À la vérité, Messieurs, quand se produit l’émigration des capitaux et des activités, on pourrait admettre qu’il est indifférent que ces capitaux et ces activités émigrent en terre de colonie ou en pays étranger. Il est des peuples qui ont à l’étranger des colonies imposantes en hommes et en capitaux. Ainsi le prince de Bismarck disait…. (Chant de la Carmagnole) … le prince de Bismarck, dont ces messieurs sont les plus sûrs alliés, disait… (Applaudissements. — Sifflets. — Mort aux vaches !) … le prince de Bismarck disait : « Dans l’ordre de la colonisation, il faut distinguer un pays comme l’Allemagne qui a des colons sans colonies, d’un pays comme la France qui (c’était du moins sa prétention) a des colonies sans colons, et de l’Angleterre, qui a des colonies et des colons. » Des colons sans colonies, cela visait l’émigration en terre étrangère. On pourrait soutenir qu’il est indifférent que le courant d’émigration d’une nation se dirige sur une terre étrangère ou sur une colonie nationale. Chaque année, par exemple, il s’en va au Brésil,en Argentine, aux États-Unis un contingent considérable d’Allemands, d’Anglais, de Français. Aux États-Unis, à l’heure actuelle,il y a plusieurs millions d’Allemands émigrés depuis une cinquantaine d’années. En Argentine, il y a plusieurs centaines de mille de Français.
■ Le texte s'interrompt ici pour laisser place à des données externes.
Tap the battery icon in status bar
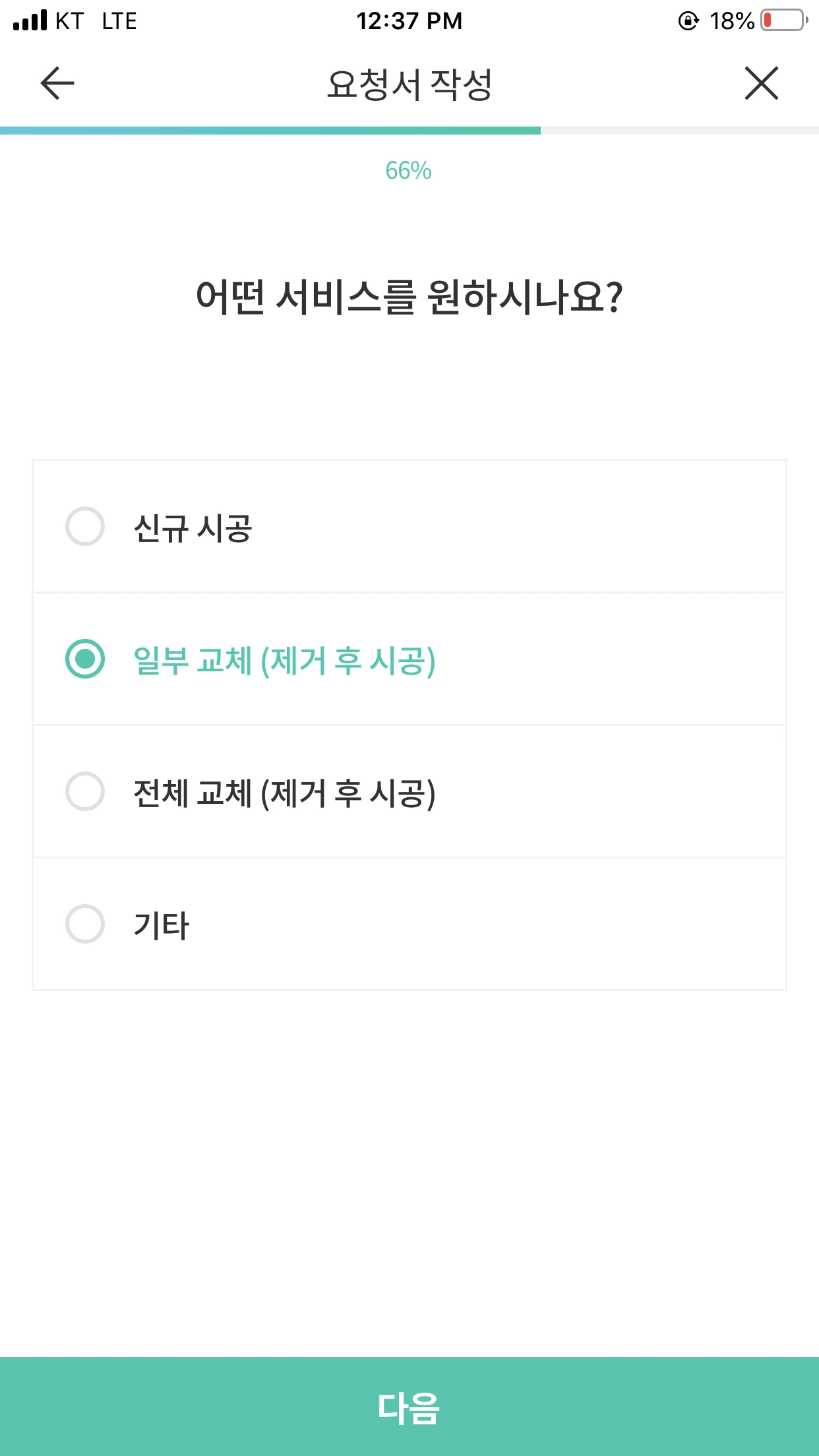Image resolution: width=819 pixels, height=1456 pixels. [x=783, y=20]
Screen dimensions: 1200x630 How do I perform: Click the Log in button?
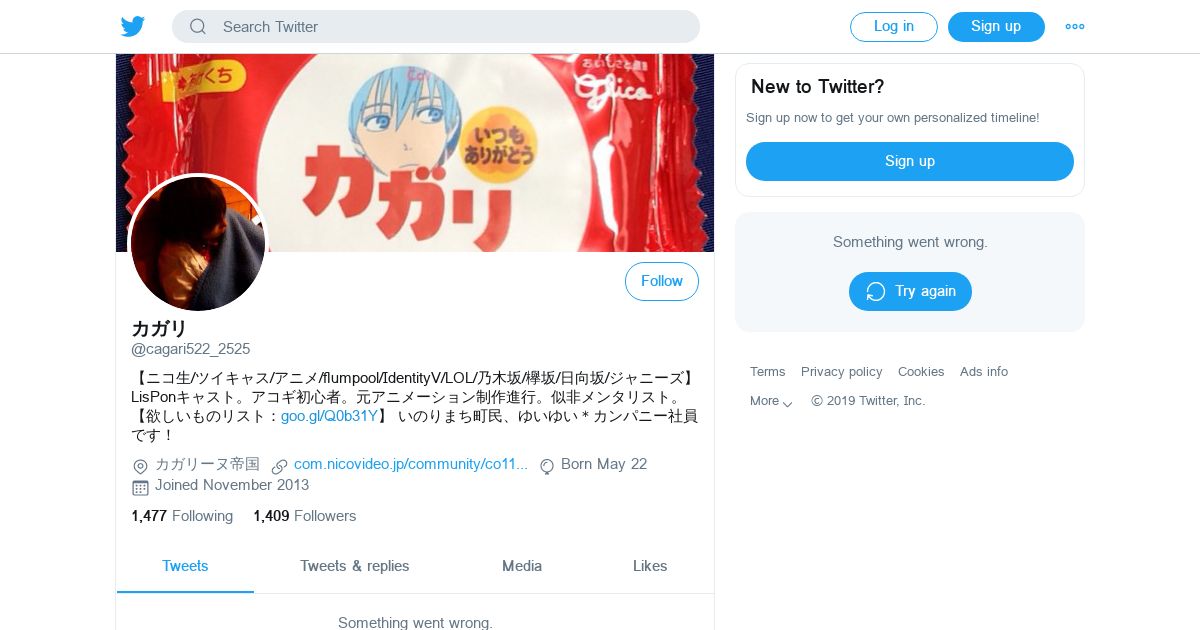pos(894,27)
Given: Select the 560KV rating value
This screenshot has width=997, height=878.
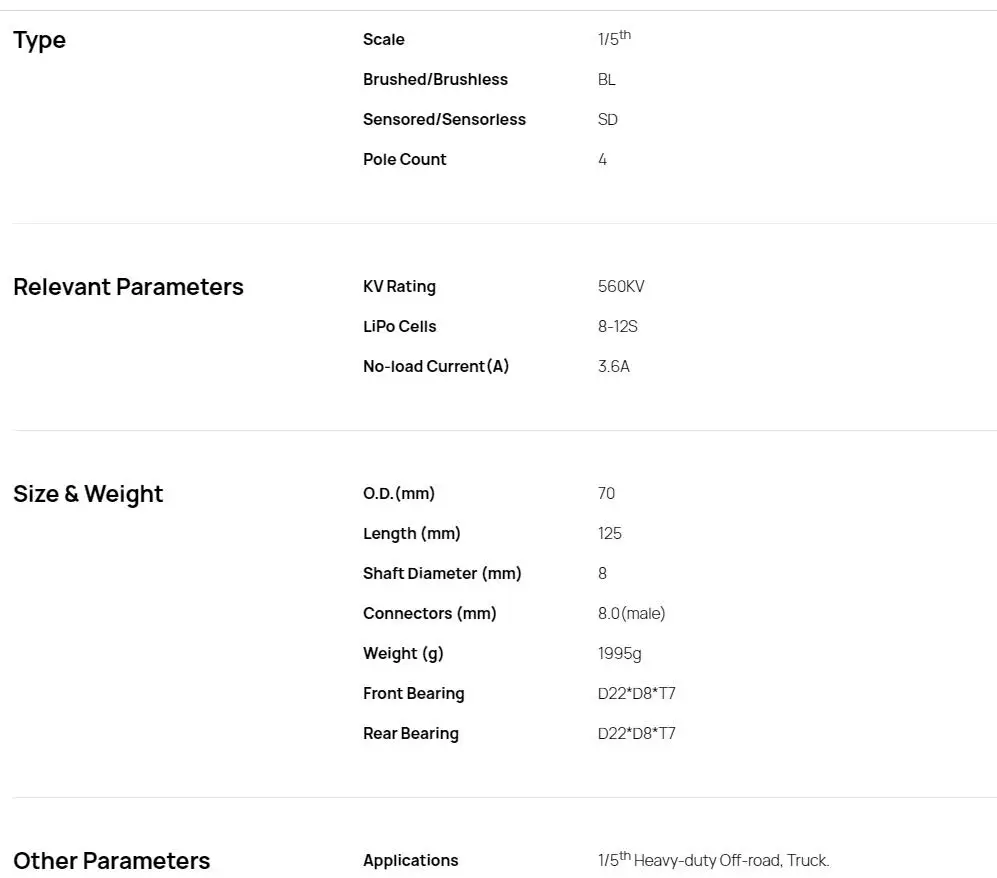Looking at the screenshot, I should click(621, 287).
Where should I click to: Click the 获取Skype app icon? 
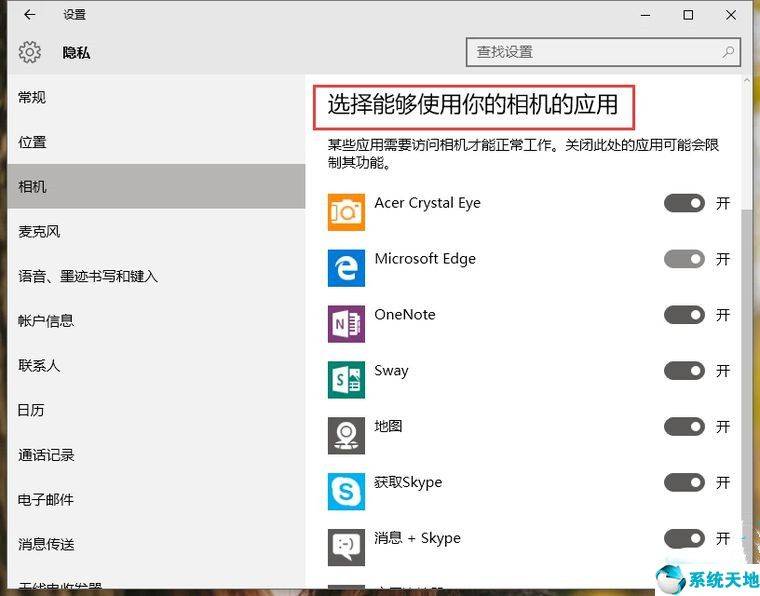(346, 492)
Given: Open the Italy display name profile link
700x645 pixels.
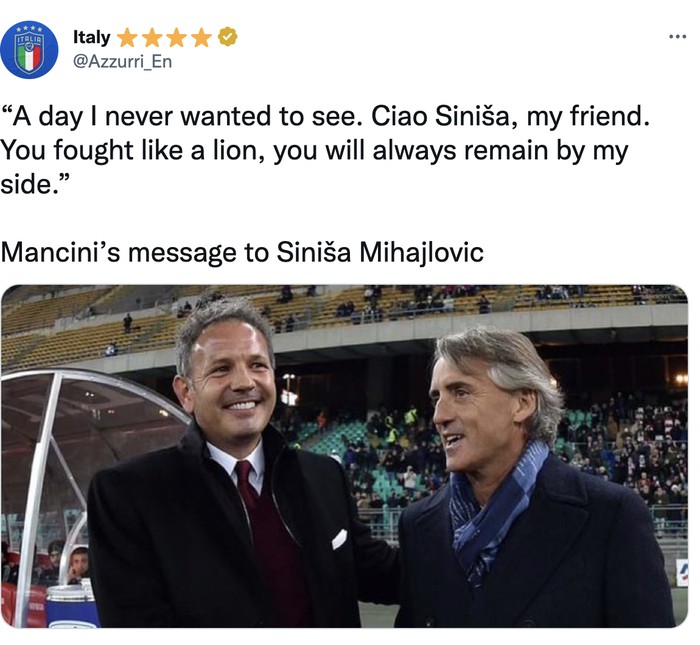Looking at the screenshot, I should point(91,37).
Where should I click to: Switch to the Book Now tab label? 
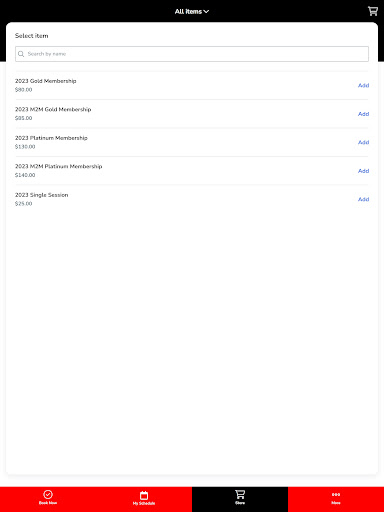pyautogui.click(x=48, y=503)
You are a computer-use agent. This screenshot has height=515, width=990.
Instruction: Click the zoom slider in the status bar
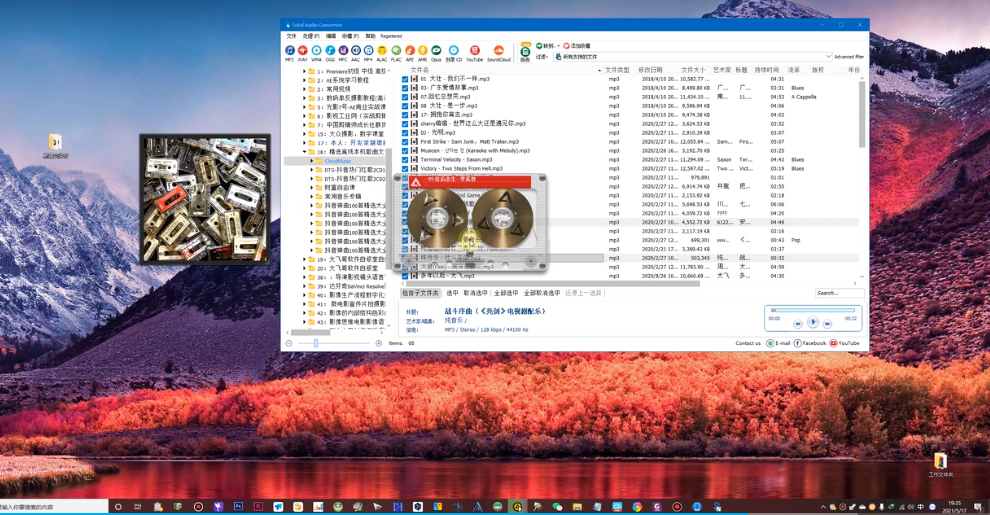pyautogui.click(x=316, y=343)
Ils y vivent, ils s’y enrichissent ils y sont heureux. À quoi bon dès lors le luxe de colonies nationales, dont la conquête, tout au moins, coûte si cher ? Pourquoi, Messieurs ? c’est que cette émigration en terre étrangère est le plus souvent perdue pour la métropole : la terre étrangère dénationalise ceux qu’elle a reçus : les États-Unis ont reçu des Allemands, ils rendent des Américains ; l’Argentine a reçu des Français, elle garde des Argentins (à moins qu’elle n’en renvoie quelques-uns en France après fortune faite), et la notion de la pairie se trouve d’autant affaiblie. Voilà pourquoi il ne peut pas être indifférent pour nous de conquérir, de chercher des terres libres sur lesquelles nous enverrions nos enfants pour y fonder de nouvelles France et pour y développer une population française. (Applaudissements.)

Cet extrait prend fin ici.